### ACTIONS REQUISES
1 - Selon le texte sur l'inspection du travail, quelle convention de l'Organisation Internationale du Travail la France a-t-elle signée ?
2 - Prolongez le texte sur l'inspection du travail à partir de sa dernière phrase.

### TEXTE FOURNI

______________________________

L’appareil d’Etat doit se moderniser dans le sens du meilleur service possible rendu au public et la casse de cet appareil ne se fera pas au profit de l’usager. L’inspection du travail est un corps de contrôle à part. En effet, de par les fonctions qu’il occupe, il est susceptible de sanctionner les infractions qu’il constate dans de grandes entreprises, économiquement et politiquement puissantes, ou auprès d’employeurs d’entreprises moyennes ou petites, mais influents politiquement. La main d’œuvre étant la matière première du libéralisme, le sujet est sensible.
Pour permettre aux agents de l’inspection du travail de faire leur travail, la France est signataire de la convention N°81 de l’Organisation Internationale du Travail consacrée au statut et prérogatives de l’Inspection du travail. Elle interdit notamment les «influences extérieures indues» sur ses agents, leur confère un statut qui assure leur stabilité et leur donne des compétences étendues en matière de contrôle.
La faiblesse des effectifs alliée a une culture politique ambiante tout à fait défavorable au droit du travail conduit à la multiplication des situations d’obstacle aux contrôles, d’incivilités voire de violence sur les agents dont l’assassinat de deux agents de contrôle en septembre 2004 en Dordogne a été la plus effroyable illustration. Les interventions, ces fameuses «influences extérieures indues» d’employeurs délinquants, mais néanmoins influents auprès du pouvoir, se multiplient pour tenter de se soustraire aux contrôles ou à leurs éventuelles conséquences.

______________________________

### DONNÉES RECUEILLIES
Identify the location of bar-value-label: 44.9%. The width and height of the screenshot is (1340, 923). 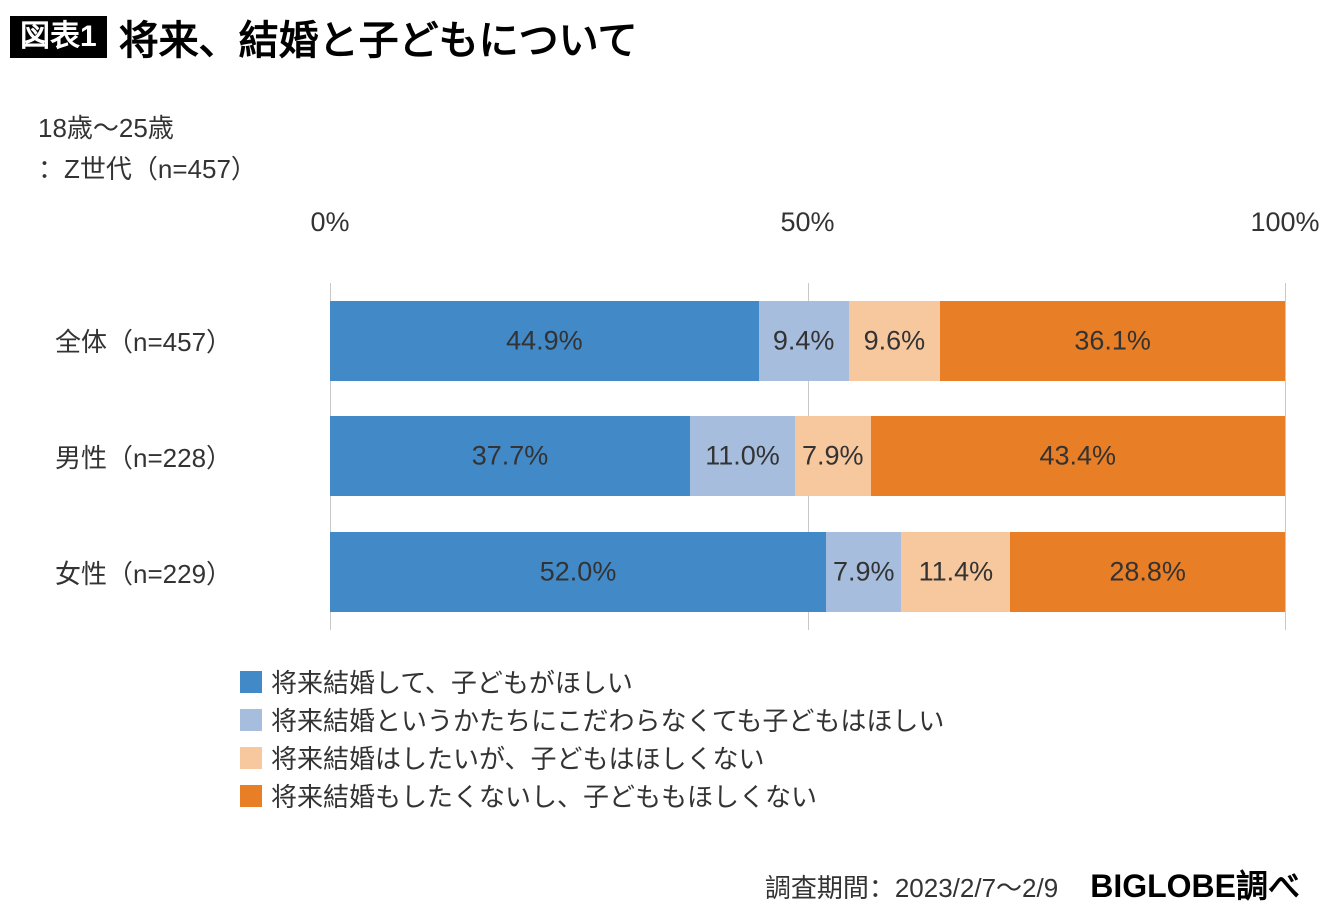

______________________________

### LISTE DES RÉPONSES
1 - La convention N°81 de l'Organisation Internationale du Travail.

2 -
Ces agissements sont pourtant sanctionnés à l’article 433-3 du code pénal qui punit de dix d’emprisonnement et 150.000 € d’amende «les agissements visant obtenir d’une personne dépositaire de l’autorité publique qu’elle s’abstienne d’accomplir les actes de sa fonction».
Traité de façon honteuse par les médias français et par les politiques, l’assassinat des deux agents de contrôle marquera durablement l’inspection du travail. Ses effectifs esseulés, abandonnés du soutien de la hiérarchie qui semble soupçonner en permanence les agents de l’inspection du travail au lieu de valoriser le travail dévoué de ce petit millier d’agents. On est bien loin du «36 Quai des orfèvres» où la hiérarchie semble «vivre» le boulot de ses agents et le vivre avec eux.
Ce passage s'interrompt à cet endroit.